Phrenic Nerve Block at the Azygos Vein Level Versus Sham Block for Ipsilateral Shoulder Pain After Video-Assisted Thoracoscopic Surgery: A Randomized Controlled Trial
Abstract
Background: Ipsilateral shoulder pain (ISP) is a common problem after pulmonary surgery. We hypothesized that phrenic nerve block (PNB) at the azygos vein level, near the location of the surgical operation, would be effective for reducing ISP . Our primary aim was to assess the effect of PNB on postoperative ISP , following video-assisted thoracic surgery (VATS).
Methods: This prospective, randomized, patient-blinded, single-institution trial was registered at the University Hospital Medical Information Network (UMIN000030464). Enrolled patients had been scheduled for VATS under general anesthesia with epidural analgesia. Patients were randomly allocated to receive infiltration of the ipsilateral phrenic nerve at the azygos vein level with either 10 mL of 0.375% ropivacaine (PNB group) or 0.9% saline (control group) before chest closure. Postoperative ISP was assessed using a numerical rating scale (NRS, 0–10) at rest at 2, 4, 8, 16, and 24 hours. The incidence of ISP was defined as the proportion of patients who reported an NRS score of ≥1 at least once within 24 hours after surgery. In the primary analysis, the proportion of patients with ISP was compared between PNB and control groups using the χ2 test. NRS values of ISP and postoperative incision pain within 24 hours were investigated, as was the frequency of postoperative analgesic use. Incision pain was assessed using an NRS at the time of ISP assessment. Finally, the incidence of postoperative nausea and vomiting and shoulder movement disorders were also evaluated.

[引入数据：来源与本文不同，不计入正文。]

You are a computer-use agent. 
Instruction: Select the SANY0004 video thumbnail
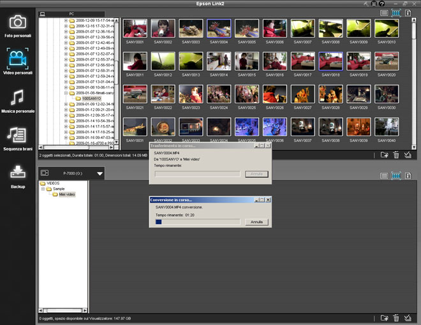tap(219, 29)
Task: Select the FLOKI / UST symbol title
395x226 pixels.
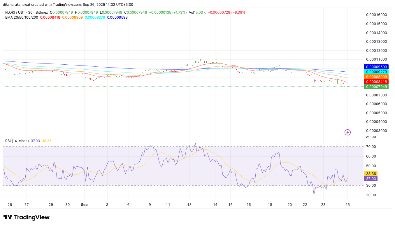Action: pyautogui.click(x=16, y=13)
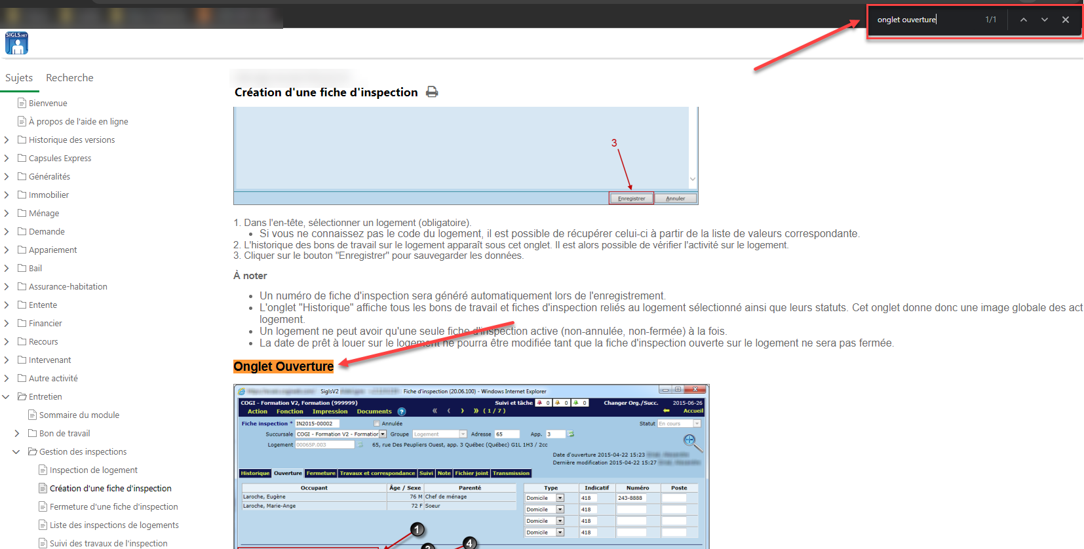This screenshot has height=549, width=1084.
Task: Expand the Bon de travail folder
Action: [17, 433]
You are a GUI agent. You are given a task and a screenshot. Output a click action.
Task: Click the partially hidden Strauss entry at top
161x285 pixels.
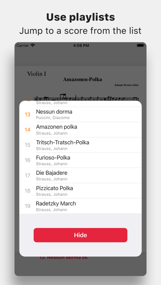click(x=81, y=104)
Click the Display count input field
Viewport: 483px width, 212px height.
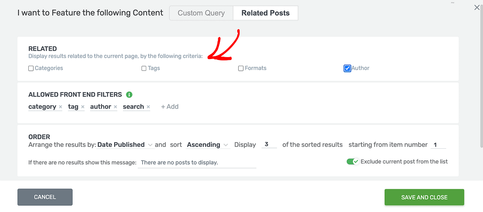coord(269,144)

Results: Eighty-five patients were included, and their data were analyzed. These patients were randomly assigned to either PNB group (n = 42) or control group (n = 43). There were no clinically relevant differences in demographic and surgical profiles between the groups. There was no significant difference in the incidence of ISP (the control group 20/43 [46.5%] versus the PNB group 14/42 [33.3%]; P =0.215). The severity of ISP was lower in the PNB group than in the control group (linear mixed-effects model, the main effect of treatment [groups]: P < 0.001). There were no significant differences between groups in terms of postoperative incision
pain. The frequency of postoperative analgesic use was significantly higher in the control group (Wilcoxon rank sum test, P <0.001). Postoperative nausea and vomiting did not significantly differ between the 2 groups. There were no changes in the range of shoulder joint movement.
Conclusions: Azygos vein level PNB did not significantly affect the incidence of ISP after VATS.